── Given records

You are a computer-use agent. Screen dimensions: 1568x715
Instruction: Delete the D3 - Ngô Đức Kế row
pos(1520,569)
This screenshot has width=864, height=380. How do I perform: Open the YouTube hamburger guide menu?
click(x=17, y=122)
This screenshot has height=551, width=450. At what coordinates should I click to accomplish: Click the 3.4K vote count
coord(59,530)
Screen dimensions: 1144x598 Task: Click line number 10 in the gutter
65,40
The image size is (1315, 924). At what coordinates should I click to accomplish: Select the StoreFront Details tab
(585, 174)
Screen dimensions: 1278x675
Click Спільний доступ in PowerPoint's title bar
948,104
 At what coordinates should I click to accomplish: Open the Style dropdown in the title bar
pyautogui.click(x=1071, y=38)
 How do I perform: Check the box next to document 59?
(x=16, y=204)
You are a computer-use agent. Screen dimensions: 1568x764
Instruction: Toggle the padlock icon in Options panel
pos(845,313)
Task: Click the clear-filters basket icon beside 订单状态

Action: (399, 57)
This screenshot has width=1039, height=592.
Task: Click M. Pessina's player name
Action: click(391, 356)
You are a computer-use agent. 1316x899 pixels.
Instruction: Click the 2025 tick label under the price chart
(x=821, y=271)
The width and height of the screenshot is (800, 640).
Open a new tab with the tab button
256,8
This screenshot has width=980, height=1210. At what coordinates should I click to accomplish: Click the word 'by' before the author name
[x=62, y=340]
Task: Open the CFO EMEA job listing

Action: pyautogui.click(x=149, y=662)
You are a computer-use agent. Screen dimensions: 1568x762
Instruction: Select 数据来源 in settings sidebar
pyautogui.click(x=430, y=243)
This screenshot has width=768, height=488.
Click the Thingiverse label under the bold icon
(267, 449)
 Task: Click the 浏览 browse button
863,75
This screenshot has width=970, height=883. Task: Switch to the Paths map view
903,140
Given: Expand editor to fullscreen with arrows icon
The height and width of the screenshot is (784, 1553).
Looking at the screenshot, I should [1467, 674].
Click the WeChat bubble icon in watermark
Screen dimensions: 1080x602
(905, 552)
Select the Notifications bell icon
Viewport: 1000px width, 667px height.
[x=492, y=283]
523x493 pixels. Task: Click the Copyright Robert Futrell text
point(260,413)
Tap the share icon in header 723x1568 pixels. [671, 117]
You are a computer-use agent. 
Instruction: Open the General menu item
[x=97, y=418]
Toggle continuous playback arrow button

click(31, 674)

────

Your instructions:
Nothing but the lines from the one with "This screenshot has width=768, height=488." through the final line of the data belongs in the answer, and they must match exactly.

Output:
This screenshot has width=768, height=488.
Click the Thingiverse label under the bold icon
(267, 449)
 Task: Click the 浏览 browse button
863,75
This screenshot has width=970, height=883. Task: Switch to the Paths map view
903,140
Given: Expand editor to fullscreen with arrows icon
The height and width of the screenshot is (784, 1553).
Looking at the screenshot, I should [1467, 674].
Click the WeChat bubble icon in watermark
Screen dimensions: 1080x602
(905, 552)
Select the Notifications bell icon
Viewport: 1000px width, 667px height.
[x=492, y=283]
523x493 pixels. Task: Click the Copyright Robert Futrell text
point(260,413)
Tap the share icon in header 723x1568 pixels. [671, 117]
You are a computer-use agent. 
Instruction: Open the General menu item
[x=97, y=418]
Toggle continuous playback arrow button

click(31, 674)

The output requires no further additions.